#### HOW TO COMPLETE THIS TASK:
Repeat the data that follows, word for word, without the images.

#### Collection entries:
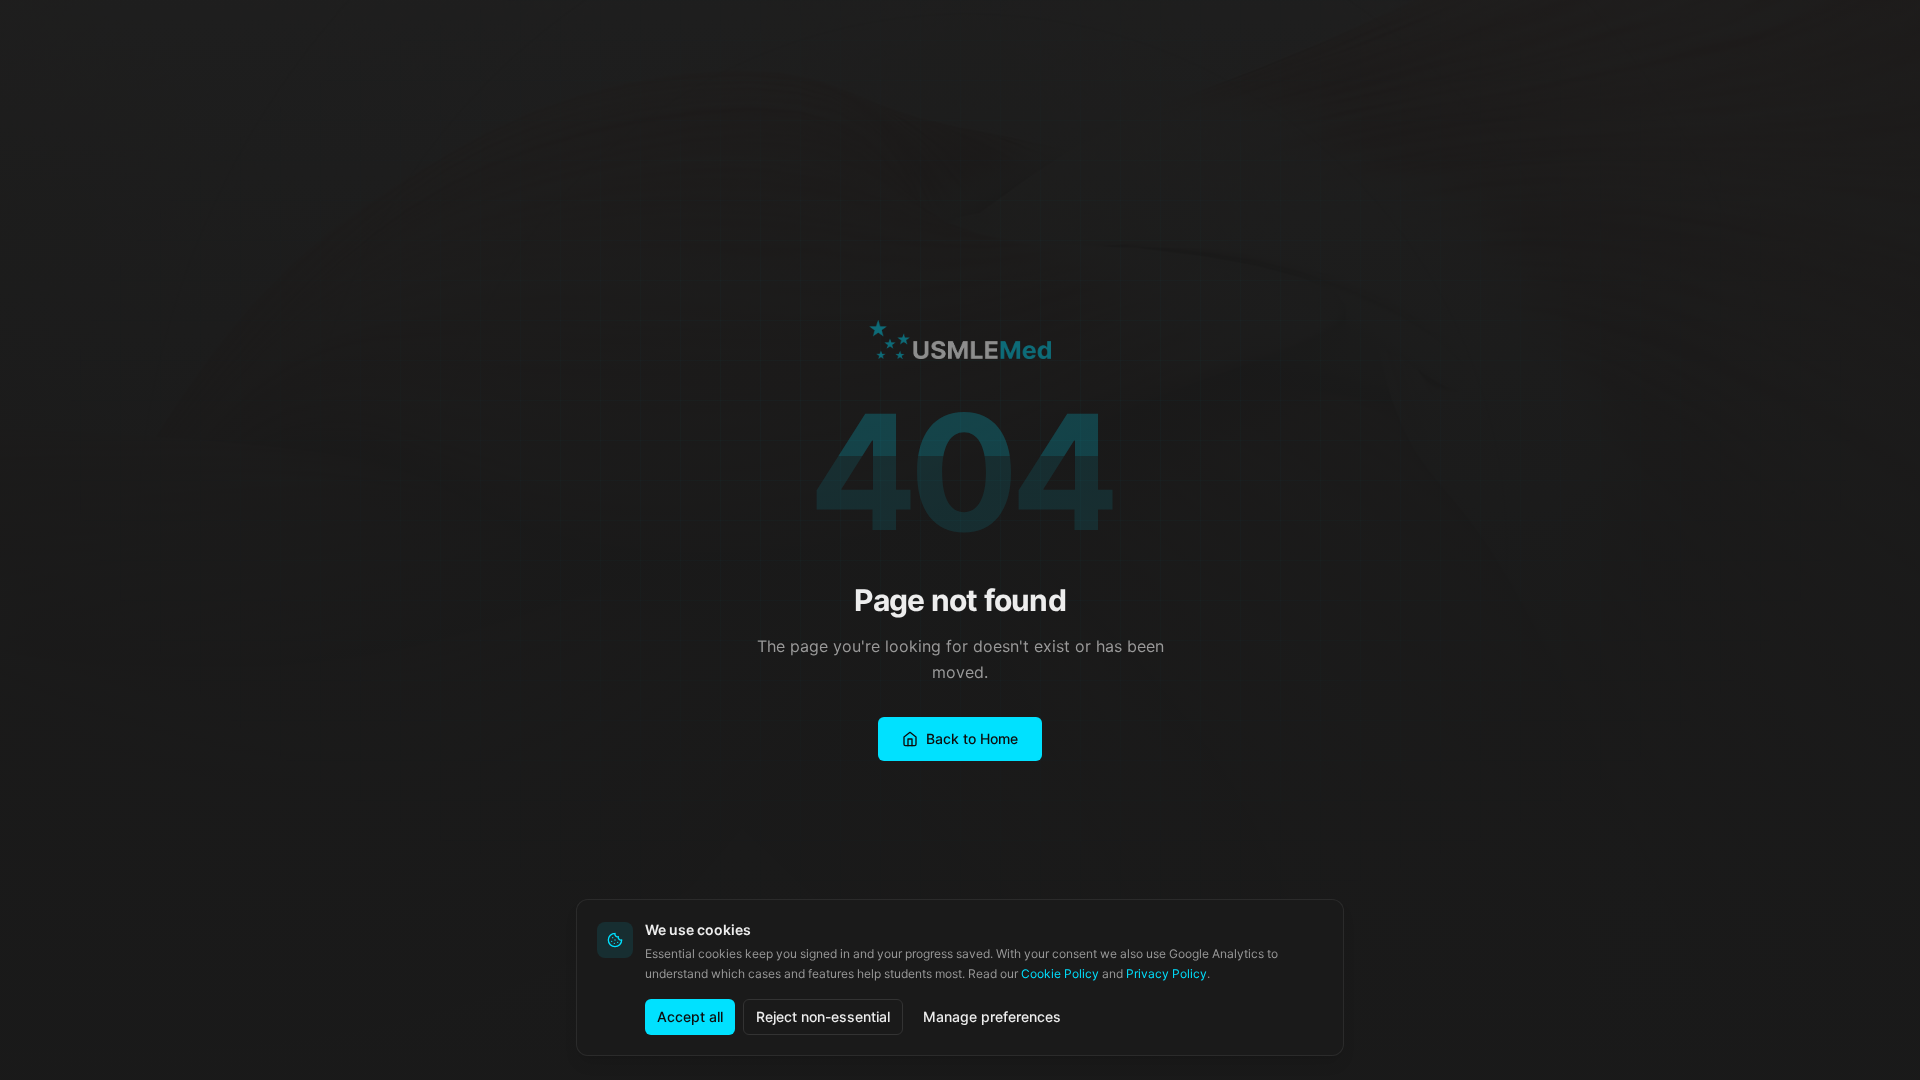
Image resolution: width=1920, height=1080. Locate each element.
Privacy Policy (1166, 973)
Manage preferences (992, 1016)
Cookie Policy (1060, 973)
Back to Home (972, 738)
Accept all (690, 1016)
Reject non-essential (823, 1016)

#### EXERCISE SOLUTION:
Image resolution: width=1920, height=1080. Locate each element.
Privacy Policy (1166, 973)
Manage preferences (992, 1016)
Cookie Policy (1060, 973)
Back to Home (972, 738)
Accept all (690, 1016)
Reject non-essential (823, 1016)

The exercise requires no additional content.